OBITUÁRIO

Morre Elisaldo Carlini, pioneiro em defender uso medicinal da maconha

Médico fundou centro de estudos na Universidade Federal de São Paulo e colocou o Brasil no mapa das pesquisas sobre drogas

Fernanda Strickland*
postado em 17/09/2020 16:19 / atualizado em 17/09/2020 16:20
 (crédito: Cadu Gomes/CB/D.A Press)
(crédito: Cadu Gomes/CB/D.A Press)

Maior referência no Brasil sobre estudos da cannabis medicinal e de outras substâncias psicotrópicas, o médico e pesquisador Elisaldo Carlini morreu nesta quarta-feira (16/9), aos 91 anos, em decorrência de um câncer. Professor emérito na Universidade Federal de São Paulo (Unifesp), ele Estava internado no Hospital Albert Einstein, em São Paulo, havia quase 40 dias.

O especialista dedicou mais de 50 anos da sua vida profissional aos estudos da cannabis e se tornou um militante pela legalização da maconha medicinal no Brasil, sendo um dos profissionais da área mais respeitados internacionalmente. 

Fundador do Centro Brasileiro de Informações sobre Drogas Psicotrópicas (Cebrid), o médico foi precursor global em estudo sobre as propriedades terapêuticas da maconha. Suas pesquisas ajudaram milhares de pacientes que sofrem de doenças como esclerose múltipla e epilepsia.

Carreira

Carlini foi condecorado duas vezes pela Presidência da República por seu trabalho como pesquisador. Foi presidente do Serviço Nacional de Vigilância Sanitária (que antecedeu a Anvisa) e membro do Conselho Econômico Social das Nações Unidas (ECOSOC/ONU). Até sua morte, atuava como orientador de mestrado e doutorado no Departamento de Medicina Preventiva da Unifesp.

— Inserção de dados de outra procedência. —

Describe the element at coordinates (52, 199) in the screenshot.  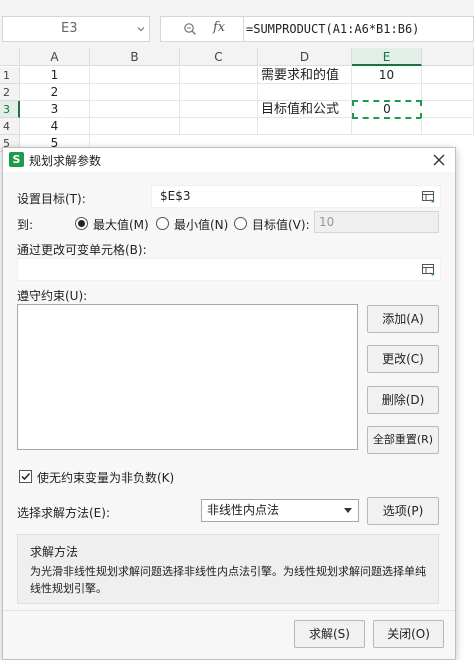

Também foi pesquisador do Conselho Nacional de Desenvolvimento Científico e Tecnológico (CNPq), da Fundação de Amparo à Pesquisa do Estado de São Paulo (Fapesp) e consultor da Organização Mundial da Saúde (OMS).

Em nota a universidade homenageou o pesquisador. “Sua carreira e sua trajetória como intelectual, cientista e militante pela legalização da maconha medicinal mostram a grandeza do professor Carlini, tendo vivido a pesquisa e a vida acadêmica em dedicação exclusiva, até o último instante.”

O Centro Brasileiro de Informações sobre Drogas Psicotrópicas (Cebrid) também emitiu uma nota de pesar. “Médico, pesquisador, fundador do Cebrid e professor emérito da Unifesp, professor Carlini parte aos 90 anos, mas deixando um legado de mais de 50 anos dedicados ao estudo de drogas psicotrópicas no Brasil. Em especial, seus trabalhos sobre a maconha medicinal, colocou o CDB no foco da ciência brasileira e do mundo para o tratamento de convulsões, epilepsia, esclerose múltipla e dor crônica. A memória do professor, hoje símbolo da pesquisa canábica no Brasil, permanecerá viva e sua herança norteando nossa ciência brasileira”, diz o comunicado.

O médico era casado com a professora Solange Nappo e deixa seis filhos, seis netos e dois bisnetos.